__Task directions__. Exactly the lines from the one containing "Viewport: 714px width, 738px height." through the final line of the data are to be written out again, with nothing added.

__The records__.
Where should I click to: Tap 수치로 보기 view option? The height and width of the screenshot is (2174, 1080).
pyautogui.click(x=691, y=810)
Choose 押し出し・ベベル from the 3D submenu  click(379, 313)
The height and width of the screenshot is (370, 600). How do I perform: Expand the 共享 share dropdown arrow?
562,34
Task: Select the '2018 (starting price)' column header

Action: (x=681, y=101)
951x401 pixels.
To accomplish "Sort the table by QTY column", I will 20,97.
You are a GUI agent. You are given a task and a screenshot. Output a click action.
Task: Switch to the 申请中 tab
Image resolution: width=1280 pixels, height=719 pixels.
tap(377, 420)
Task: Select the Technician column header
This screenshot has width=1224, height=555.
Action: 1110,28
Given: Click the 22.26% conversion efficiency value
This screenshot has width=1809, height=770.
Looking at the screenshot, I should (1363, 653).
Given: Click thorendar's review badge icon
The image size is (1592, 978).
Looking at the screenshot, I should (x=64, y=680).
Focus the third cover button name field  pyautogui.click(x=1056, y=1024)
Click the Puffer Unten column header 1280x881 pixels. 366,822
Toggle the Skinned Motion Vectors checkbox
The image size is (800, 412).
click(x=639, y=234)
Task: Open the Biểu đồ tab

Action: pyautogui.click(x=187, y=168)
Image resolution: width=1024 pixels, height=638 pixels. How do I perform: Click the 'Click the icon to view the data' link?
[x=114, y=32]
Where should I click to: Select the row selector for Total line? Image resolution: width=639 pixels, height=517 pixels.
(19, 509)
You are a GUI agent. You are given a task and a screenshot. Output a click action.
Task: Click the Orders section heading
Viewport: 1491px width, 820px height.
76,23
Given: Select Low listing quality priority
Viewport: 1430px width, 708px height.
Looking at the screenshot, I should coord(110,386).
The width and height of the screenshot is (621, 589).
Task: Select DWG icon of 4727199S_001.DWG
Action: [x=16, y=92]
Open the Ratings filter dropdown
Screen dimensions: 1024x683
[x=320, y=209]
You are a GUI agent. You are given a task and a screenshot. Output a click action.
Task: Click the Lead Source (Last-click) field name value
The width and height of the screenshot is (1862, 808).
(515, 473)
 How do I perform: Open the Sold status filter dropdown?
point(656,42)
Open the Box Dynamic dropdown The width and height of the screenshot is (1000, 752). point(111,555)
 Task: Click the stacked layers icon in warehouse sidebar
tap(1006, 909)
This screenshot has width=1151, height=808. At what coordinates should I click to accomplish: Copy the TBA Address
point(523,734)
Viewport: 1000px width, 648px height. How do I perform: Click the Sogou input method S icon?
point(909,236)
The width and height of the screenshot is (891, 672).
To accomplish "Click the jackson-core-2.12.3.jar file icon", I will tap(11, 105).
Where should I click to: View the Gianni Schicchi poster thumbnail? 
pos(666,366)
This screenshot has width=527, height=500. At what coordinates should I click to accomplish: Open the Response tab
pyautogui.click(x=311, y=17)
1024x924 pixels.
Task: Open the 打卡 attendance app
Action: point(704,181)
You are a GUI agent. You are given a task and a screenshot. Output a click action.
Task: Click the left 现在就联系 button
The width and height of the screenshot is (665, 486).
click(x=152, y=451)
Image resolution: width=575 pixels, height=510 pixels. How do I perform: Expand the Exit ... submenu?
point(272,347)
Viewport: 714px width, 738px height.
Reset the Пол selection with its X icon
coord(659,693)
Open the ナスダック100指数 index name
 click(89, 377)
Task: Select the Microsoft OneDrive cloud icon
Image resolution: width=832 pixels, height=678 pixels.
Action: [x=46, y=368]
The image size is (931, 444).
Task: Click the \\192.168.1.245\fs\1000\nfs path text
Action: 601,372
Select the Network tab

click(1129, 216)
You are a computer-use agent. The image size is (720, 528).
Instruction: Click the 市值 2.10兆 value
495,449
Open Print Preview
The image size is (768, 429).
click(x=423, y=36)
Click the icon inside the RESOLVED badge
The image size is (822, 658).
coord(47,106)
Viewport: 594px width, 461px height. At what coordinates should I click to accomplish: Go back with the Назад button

__Task answer__.
Viewport: 714px width, 738px height.
Reset the Пол selection with its X icon
coord(659,693)
Open the ナスダック100指数 index name
 click(89, 377)
Task: Select the Microsoft OneDrive cloud icon
Image resolution: width=832 pixels, height=678 pixels.
Action: [x=46, y=368]
The image size is (931, 444).
Task: Click the \\192.168.1.245\fs\1000\nfs path text
Action: 601,372
Select the Network tab

click(1129, 216)
You are a computer-use agent. The image size is (720, 528).
Instruction: Click the 市值 2.10兆 value
495,449
Open Print Preview
The image size is (768, 429).
click(x=423, y=36)
Click the icon inside the RESOLVED badge
The image size is (822, 658).
coord(47,106)
Viewport: 594px width, 461px height. At what coordinates should I click to accomplish: Go back with the Назад button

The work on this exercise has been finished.